Just five days later Holmes repeated the glory by taking the 1500m gold too, only the third woman to achieve the Olympic middle distance double. Holmes had run two personal bests to secure the historic double, including a new British 1500m record. She was also the first British athlete since Albert Hill in 1920 to achieve the Olympic middle distance double.
4. Retirement and Legacy
With her childhood Olympic dreams fulfilled and on the back of recurring achilles issues, Kelly Holmes retired from the track in 2005.
The same year she retired she was named Laureus Sportswoman of the Year, having been crowned BBC Sports Personality of the Year (Viriginia Wade etc.) in 2004 following her double gold success.
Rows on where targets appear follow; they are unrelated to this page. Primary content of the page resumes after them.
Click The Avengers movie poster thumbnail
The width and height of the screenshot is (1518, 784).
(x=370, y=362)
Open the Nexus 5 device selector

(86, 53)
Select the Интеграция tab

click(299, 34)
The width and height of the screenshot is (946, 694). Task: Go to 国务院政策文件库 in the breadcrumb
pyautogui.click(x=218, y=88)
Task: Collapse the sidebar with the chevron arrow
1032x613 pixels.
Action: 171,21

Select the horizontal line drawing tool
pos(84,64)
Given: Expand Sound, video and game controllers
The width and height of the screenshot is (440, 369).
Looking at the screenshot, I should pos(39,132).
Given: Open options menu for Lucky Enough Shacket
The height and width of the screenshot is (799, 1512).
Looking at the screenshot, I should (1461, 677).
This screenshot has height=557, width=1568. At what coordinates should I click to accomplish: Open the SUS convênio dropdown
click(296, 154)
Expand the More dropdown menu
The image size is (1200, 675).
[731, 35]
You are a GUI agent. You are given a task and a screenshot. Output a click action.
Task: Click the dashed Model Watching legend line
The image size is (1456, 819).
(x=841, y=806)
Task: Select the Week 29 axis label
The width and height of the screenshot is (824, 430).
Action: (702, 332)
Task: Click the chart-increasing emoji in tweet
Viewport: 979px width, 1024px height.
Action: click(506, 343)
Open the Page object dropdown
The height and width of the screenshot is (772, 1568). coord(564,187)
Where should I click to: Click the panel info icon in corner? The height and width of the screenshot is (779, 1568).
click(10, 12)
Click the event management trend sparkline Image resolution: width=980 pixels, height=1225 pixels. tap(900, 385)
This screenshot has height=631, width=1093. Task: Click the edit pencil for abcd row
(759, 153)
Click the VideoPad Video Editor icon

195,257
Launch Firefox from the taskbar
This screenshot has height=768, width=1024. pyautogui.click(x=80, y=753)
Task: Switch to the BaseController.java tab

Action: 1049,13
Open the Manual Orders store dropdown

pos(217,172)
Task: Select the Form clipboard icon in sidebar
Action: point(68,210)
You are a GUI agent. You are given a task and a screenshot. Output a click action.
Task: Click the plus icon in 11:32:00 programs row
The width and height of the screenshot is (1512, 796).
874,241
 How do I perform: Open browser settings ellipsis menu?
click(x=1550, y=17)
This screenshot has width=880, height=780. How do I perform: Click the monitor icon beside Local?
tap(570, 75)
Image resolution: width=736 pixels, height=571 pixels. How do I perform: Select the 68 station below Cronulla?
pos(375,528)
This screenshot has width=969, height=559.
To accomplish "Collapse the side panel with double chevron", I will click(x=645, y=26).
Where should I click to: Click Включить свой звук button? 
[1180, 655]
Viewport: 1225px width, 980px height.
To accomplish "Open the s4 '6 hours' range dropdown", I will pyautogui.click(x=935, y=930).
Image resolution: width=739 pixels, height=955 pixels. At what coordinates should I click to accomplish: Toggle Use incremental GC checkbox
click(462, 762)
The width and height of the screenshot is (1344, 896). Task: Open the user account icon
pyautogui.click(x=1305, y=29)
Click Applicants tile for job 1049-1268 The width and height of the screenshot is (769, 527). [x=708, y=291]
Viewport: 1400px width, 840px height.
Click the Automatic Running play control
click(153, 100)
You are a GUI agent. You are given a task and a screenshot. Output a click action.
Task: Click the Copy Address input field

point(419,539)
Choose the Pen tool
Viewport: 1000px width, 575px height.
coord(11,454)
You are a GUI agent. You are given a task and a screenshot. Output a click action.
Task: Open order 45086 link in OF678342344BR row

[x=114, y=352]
She also became Dame Kelly Holmes in 2005, having previously been awarded the MBE in 1998.
In 2008 Kelly Holmes set up a charity called the Dame Kelly Holmes Trust which looks to use athletics as a way to help disadvantaged young people with education, training and employment opportunities.
Holmes also ran the Camp for Kelly initiative for ten years which looked to mentor young athletes, helping them develop their careers through education and learning from her own and other retired athletes experience within the sport. Holmes is also a much sought after motivational speaker whose own life story and experience in overcoming difficulties to achieve goals can inspire listening audiences.
Indeed, Kelly Holmes has been very open about her own mental health struggles as a world class athlete trying to cope with the lows of injury and the expectations of success. She has talked about how she would cut herself and cover the marks up with make-up and believes it is important to talk about this in order to try and help others. Since the end of her track career she suffered with depression again following the death of her mother in 2017.
Holmes had an incredible year in 2004, a fitting end to an athletics career which mixed talent with pure determination. That Olympics year was the first one in seven where she had not suffered an injury and went in to the games in the shape of her life.
Her performance inspired young people across the country to run and her Camp for Kelly allowed some of them to train and learn from their idol. She became a full-time athlete at a comparatively late age when she left the army and the extra strains on the body took their toll. Yet the message she continues to convey is that if she can get through all those lows then other people may get through theirs too.
Kelly Holmes alongside other sportsmen like Ian Botham has been very influentual with her charity work.